Stray Dog (1949)

A solid early work by Kurosawa in what is a clever cat-and-mouse chase that leads to an emotional climax.

Rating: 4 out of 5.

Review #245

Dir. Akira Kurosawa
1949 | Japan | Crime/Drama | 117 mins | 1.37:1 | Japanese
PG (passed clean) for some violence

Cast: Toshiro Mifune, Takashi Shimura, Keiko Awaji
Plot: When a pickpocket steals a rookie detective’s gun on a hot, crowded bus, the cop goes undercover in a desperate attempt to right the wrong. 
Awards:

Source: Toho

Accessibility Index
Subject Matter: Moderate
Narrative Style: Straightforward
Pace: Normal
Audience Type: Slightly Arthouse

Viewed: DVD
First Published: 31 Dec 2007
Spoilers: No


Akira Kurosawa’s Stray Dog bears some resemblance to his later 1960s film, High and Low.  Both are urban thrillers with justice as the central theme, and both feature a worried and frustrated Toshiro Mifune in a pivotal role.  

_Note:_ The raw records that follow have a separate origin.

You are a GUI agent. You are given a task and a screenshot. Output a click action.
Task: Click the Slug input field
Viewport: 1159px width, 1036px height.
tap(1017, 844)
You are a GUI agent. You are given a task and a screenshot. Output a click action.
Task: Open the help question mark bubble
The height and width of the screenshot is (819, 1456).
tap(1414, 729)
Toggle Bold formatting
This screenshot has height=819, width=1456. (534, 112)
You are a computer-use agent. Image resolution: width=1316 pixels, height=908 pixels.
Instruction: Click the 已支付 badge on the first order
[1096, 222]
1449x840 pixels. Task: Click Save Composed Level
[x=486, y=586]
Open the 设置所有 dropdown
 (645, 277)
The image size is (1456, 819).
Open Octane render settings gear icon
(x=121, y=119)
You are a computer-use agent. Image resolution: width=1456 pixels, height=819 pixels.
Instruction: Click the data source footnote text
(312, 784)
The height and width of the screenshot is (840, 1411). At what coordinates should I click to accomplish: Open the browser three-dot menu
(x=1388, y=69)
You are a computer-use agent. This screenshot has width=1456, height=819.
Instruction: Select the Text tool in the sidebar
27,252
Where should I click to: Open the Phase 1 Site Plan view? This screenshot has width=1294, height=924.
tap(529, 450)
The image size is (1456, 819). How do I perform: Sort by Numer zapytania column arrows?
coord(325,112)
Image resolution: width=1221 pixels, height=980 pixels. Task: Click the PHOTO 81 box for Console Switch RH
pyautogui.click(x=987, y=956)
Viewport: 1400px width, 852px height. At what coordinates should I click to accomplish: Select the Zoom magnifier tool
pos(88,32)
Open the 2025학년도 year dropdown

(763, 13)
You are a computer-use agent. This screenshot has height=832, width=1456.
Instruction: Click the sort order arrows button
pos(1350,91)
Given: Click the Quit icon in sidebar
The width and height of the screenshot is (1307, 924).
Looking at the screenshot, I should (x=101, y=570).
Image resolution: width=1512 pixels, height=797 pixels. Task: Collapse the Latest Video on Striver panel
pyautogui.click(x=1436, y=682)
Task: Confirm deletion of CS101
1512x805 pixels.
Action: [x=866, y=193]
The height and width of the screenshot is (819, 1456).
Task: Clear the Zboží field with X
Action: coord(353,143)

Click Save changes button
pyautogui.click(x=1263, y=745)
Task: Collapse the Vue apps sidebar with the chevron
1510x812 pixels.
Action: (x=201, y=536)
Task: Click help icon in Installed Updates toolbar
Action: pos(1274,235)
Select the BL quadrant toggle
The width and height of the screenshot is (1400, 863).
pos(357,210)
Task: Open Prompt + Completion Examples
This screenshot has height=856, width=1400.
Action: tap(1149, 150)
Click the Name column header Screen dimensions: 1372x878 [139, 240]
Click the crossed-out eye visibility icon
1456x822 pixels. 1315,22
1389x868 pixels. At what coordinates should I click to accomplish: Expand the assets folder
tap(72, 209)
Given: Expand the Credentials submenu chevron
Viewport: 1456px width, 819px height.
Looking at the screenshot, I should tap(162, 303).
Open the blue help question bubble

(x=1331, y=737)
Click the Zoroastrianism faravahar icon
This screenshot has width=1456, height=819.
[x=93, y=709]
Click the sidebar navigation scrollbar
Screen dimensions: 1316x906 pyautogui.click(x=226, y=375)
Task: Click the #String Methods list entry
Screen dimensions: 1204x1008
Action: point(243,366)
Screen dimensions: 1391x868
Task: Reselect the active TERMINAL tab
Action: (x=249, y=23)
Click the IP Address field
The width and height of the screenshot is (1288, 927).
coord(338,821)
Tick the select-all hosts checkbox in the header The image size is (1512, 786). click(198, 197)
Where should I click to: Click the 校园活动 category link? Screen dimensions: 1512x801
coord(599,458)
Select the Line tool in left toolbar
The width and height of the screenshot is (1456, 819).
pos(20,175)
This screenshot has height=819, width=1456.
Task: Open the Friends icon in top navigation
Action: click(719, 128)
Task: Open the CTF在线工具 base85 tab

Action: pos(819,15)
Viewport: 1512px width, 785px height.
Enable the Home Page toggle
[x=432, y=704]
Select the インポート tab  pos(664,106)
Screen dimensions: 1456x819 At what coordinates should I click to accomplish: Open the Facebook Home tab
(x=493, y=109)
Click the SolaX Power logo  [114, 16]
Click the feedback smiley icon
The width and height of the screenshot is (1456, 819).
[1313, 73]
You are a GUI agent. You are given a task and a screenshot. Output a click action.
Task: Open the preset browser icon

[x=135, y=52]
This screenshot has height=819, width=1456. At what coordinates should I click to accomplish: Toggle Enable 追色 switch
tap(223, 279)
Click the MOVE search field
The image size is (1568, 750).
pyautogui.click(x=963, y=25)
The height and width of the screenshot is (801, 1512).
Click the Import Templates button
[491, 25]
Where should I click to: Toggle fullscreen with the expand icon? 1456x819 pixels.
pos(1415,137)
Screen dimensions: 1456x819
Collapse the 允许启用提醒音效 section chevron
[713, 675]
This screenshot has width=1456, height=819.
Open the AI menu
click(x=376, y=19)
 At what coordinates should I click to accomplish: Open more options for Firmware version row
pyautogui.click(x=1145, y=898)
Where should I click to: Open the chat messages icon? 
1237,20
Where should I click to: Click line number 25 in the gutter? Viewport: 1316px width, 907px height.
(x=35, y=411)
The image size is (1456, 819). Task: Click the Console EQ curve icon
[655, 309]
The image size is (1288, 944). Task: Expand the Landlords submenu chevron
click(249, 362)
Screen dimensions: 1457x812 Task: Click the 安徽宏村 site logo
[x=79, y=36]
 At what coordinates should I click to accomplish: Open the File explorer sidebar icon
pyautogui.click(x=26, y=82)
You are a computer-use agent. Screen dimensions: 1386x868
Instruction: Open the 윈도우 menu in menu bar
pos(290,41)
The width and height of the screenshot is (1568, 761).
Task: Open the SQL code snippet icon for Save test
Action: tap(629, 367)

Kurosawa and urban thrillers rarely occur in the same line; the Japanese filmmaking legend will always be remembered for his influential samurai flicks – Seven SamuraiYojimboThe Hidden Fortress, among many others.  

Stray Dog is a solid film throughout, a clever cat-and-mouse chase that leads to an emotional climax. Kurosawa’s direction is sublime; any lesser director would have made it into a boring affair.  There are no extra, needless scenes.  Every scene is there for a purpose. 

“They say there’s no such thing as a bad man. Only bad situations…”

The suspense is low-key though, certainly nowhere near what Kurosawa achieved for High and Low. But he compensates by driving the film along with a steady hand; there’s never a moment in Stray Dog that loses viewers’ interest.

Stray Dog is a unique picture.  It captures Japanese society in a state of degradation – decaying moral values, crime, materialism and selfishness.  

But through the actions of the main characters, Mifune and Takashi Shimura, we see men whom are selfless and are committed to making their society a safer and better place to live in.  While Mifune is superb (as always) in his role, Shimura shines most brightly.  His display is confident, yet powerful in a subdued kind of way. 

Kurosawa can do no wrong, can he?  With a linear-moving film like Stray Dog, plus a conventional plot, it could have been one of his career flops.  Film after film that I’ve seen, Kurosawa has yet to disappoint.  Stray Dog is an excellent motion picture that while not as popular as his samurai epics, showcases the Japanese master in top form.